Detailed Narrative
Q1 FY26 Financial Performance Highlights
Apollo Micro Systems reported a strong Q1 FY26, with revenues increasing 46% year-over-year to INR234 crores. EBITDA grew by 83% to INR41 crores, resulting in a 600 basis point expansion of the EBITDA margin to 31%. Net profit saw a significant rise of 110% year-over-year, reaching INR18 crores, and the PAT margin improved by 400 basis points to 13%. These results underscore consistent execution and operational discipline.
Strategic Milestones: Export Order & Credit Rating Upgrade
The company achieved a maiden export order valued at $13.37 million, equivalent to approximately INR113.81 crores, for advanced avionics systems with dual-use applications. This marks a significant step in global progress. Additionally, ACUITE Ratings upgraded Apollo's long-term credit rating by two notches to A- (A2+ for short-term), reflecting enhanced confidence in the company's financial strength and future trajectory.
Order Book and Key Project Updates
As of June 30, 2025, the order book stood at INR735 crores. Management anticipates significant order inflows, including QRSAM orders before December and ATGM orders before September. Apollo is a DCPP partner for MIGM, expecting orders potentially around INR2,000 crores. The company is also involved in Project Kusha, developing onboard systems and software, with trial tests planned in the coming months and production expected within two years. MOD is projected to release INR2 lakh crores worth of orders in the next six months, with Apollo participating in 63% of the electronics and electromechanical activities for missile programs.
Capital Expenditure and Capacity Expansion
The second phase of Apollo's capex program is progressing smoothly, with no delays. This expansion is critical for future production capabilities and is expected to contribute to reducing the working capital cycle from FY27 onwards. Unit 3 is on track to be ready for occupation by October 2025, with operational listing targeted by December 2025, further enhancing the company's manufacturing capacity.
IDL Explosives Acquisition and Backward Integration
The acquisition formalities for IDL Explosives are expected to be completed within the current week. This strategic acquisition is aimed at backward integration, allowing Apollo to develop in-house propulsion and warhead capabilities. This will enable the company to produce full-fledged products such as short-range rockets, anti-submarine warheads, mines, and aerial bombs, thereby increasing its value share in various missile programs.
Financial Guidance and Long-Term Outlook
Apollo projects a revenue CAGR of 45-50% for FY26 and FY27, driven by its core business. Operating margins are expected to improve in the first half of FY26 due to favorable operating leverage and product mix, with moderate expansion continuing into FY27. The company is also committed to reducing its promoter pledge to zero by FY26 and aims to reduce the working capital cycle by 100-120 days from FY27 onwards.
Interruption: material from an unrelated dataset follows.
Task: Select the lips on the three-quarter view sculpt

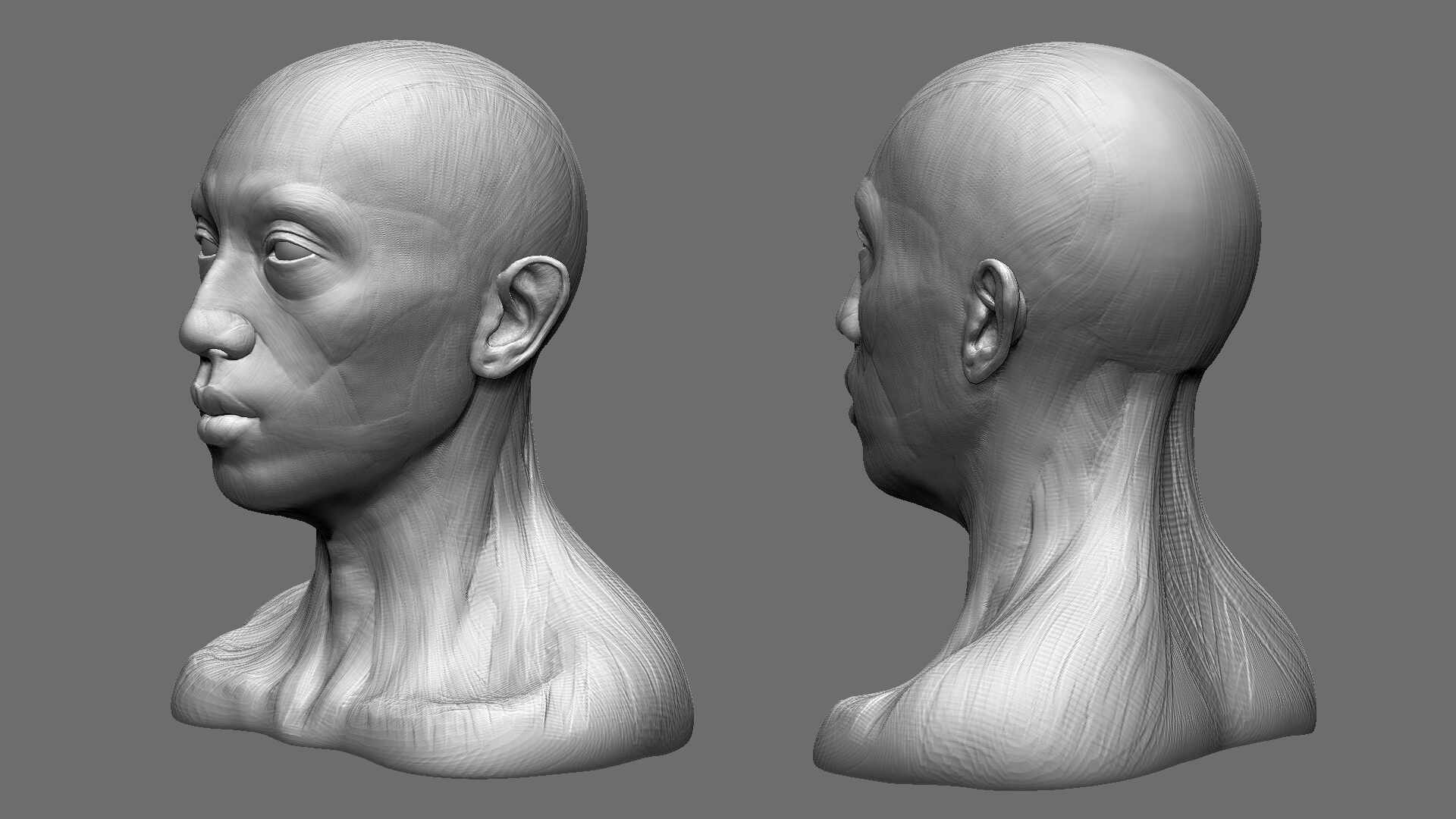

Working Capital Management and Fund Utilization
To support its growth and operational needs, Apollo has raised funds through warrants. Currently, 50% of the warrants amount has been received, with the remaining INR325 crores expected within the next four months. These funds are specifically earmarked for meeting the company's working capital requirements, rather than for capital expenditure.
New Initiatives: RF Business and Drones
Apollo is actively building its own RF capabilities and had contemplated an acquisition in this area, though the IDL acquisition took precedence. The company is also developing delivery cargo drones, including for defense applications, with a final model to be released after internal trials. These initiatives highlight Apollo's focus on expanding its technological offerings and exploring new growth avenues in the defense sector.